Intel® oneAPI Math Kernel Library
Ask questions and share information with other developers who use Intel® Math Kernel Library.

## Non-square Matrix Transpose

Beginner
1,006 Views

Hi guys,

Are there any highly optimized MKL routines or maybe performance primitives that can do rectangle matrix transposition but without scaling?

I've been using mkl_omatcopy but it seems to perform worse than a normal baseline implementation and I suspect this is due to the additional scaling that is performed. I've attached a plot running a naive baseline implementation with comparison on omatcopy and imatcopy. The latter I know runs very poorly on non-square matrices.

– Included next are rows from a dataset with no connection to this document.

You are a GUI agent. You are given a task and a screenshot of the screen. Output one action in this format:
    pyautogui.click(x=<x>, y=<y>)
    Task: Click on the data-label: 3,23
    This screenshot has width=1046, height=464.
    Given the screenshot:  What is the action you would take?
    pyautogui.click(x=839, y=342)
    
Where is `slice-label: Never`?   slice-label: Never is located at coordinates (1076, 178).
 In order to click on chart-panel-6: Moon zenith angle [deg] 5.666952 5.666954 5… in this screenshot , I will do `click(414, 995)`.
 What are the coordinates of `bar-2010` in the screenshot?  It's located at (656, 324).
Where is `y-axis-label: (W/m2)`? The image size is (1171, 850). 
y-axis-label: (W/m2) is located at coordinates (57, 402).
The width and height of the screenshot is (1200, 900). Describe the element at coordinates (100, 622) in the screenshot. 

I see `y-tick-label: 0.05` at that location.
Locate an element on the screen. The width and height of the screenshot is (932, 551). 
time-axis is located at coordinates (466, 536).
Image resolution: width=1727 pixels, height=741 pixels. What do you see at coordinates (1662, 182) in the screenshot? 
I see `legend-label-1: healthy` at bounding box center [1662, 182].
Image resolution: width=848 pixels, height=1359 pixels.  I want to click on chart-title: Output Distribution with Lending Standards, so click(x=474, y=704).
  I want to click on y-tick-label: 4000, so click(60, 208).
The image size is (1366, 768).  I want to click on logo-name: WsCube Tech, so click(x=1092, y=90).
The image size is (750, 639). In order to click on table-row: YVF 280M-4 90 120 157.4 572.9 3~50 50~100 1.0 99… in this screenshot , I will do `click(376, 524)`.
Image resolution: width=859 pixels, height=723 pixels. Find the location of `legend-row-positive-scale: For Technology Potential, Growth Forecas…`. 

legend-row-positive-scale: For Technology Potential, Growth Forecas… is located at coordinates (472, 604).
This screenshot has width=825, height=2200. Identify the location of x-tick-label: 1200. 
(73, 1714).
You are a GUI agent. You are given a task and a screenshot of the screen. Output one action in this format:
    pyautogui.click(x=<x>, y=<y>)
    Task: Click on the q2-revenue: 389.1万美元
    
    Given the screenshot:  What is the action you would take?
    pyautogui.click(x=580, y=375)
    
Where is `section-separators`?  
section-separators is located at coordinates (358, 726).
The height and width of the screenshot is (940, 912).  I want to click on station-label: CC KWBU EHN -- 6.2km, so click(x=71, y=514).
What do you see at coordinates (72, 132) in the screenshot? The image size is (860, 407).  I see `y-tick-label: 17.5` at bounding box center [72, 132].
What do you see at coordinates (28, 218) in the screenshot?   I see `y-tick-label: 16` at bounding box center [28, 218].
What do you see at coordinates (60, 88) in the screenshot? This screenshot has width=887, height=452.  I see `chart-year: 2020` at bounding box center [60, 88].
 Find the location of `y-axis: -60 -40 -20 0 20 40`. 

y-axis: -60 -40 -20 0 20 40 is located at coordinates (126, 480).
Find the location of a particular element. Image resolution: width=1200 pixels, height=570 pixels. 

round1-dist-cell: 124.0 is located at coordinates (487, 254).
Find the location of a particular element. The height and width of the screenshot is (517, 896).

I just want to know whether I should start spending some time optimizing my own transpose routine with AVX/AVX2 and blocking or whether there's a very efficient one out there already.

Also, swapping indices is not viable for what I am trying to achieve.

Ioan

2 Replies
Moderator
1,006 Views

Ioan,  Could you give us M x N sizes instead of the # of elements?

Beginner
1,006 Views

Thanks for your reply. The transpositions I am performing are related to the dimension lifted transposition as seen in Henretty et al (http://repository.cmu.edu/cgi/viewcontent.cgi?article=1263&context=ece). Basically, it performs the required data layout organisation as to allow for aligned vector loads and stores of stencils in the x-direction path.

Anyway, I am basically transposing these large vectors into MxN arrays where N is always the SIMD register size which for this case is 4 as I am doing double precision. Therefore, on the graph, all matrix sizes will be MxN where M=no of element/veclen and N=veclen.

I guess this could be a cause for the poor performance due to gather and scatters? By the way, I am running this on a Xeon E5-2650 (Sandy Bridge).

The code looks something like this:

// out of place MKL transposition

mkl_domatcopy('r','t',VECLEN,NV,1,&q,NV,&qt,VECLEN);

mkl_domatcopy('r','t',VECLEN,NV,1,&aux,NV,&auxt, VECLEN);

roe_fluxes_xplane();

// retranspose data back into original format for y-sweep of flucrd

mkl_domatcopy('r','t',NV,VECLEN,1,&qt,VECLEN,&q,NV);

mkl_domatcopy('r','t',NV,VECLEN,1,&auxt,VECLEN,&aux,NV);

So basically I need to transpose the data into the DLT format and then back again. Originally, the matrices will have a rectangle shape format, as they represent distinct blocks from a multiblock grid.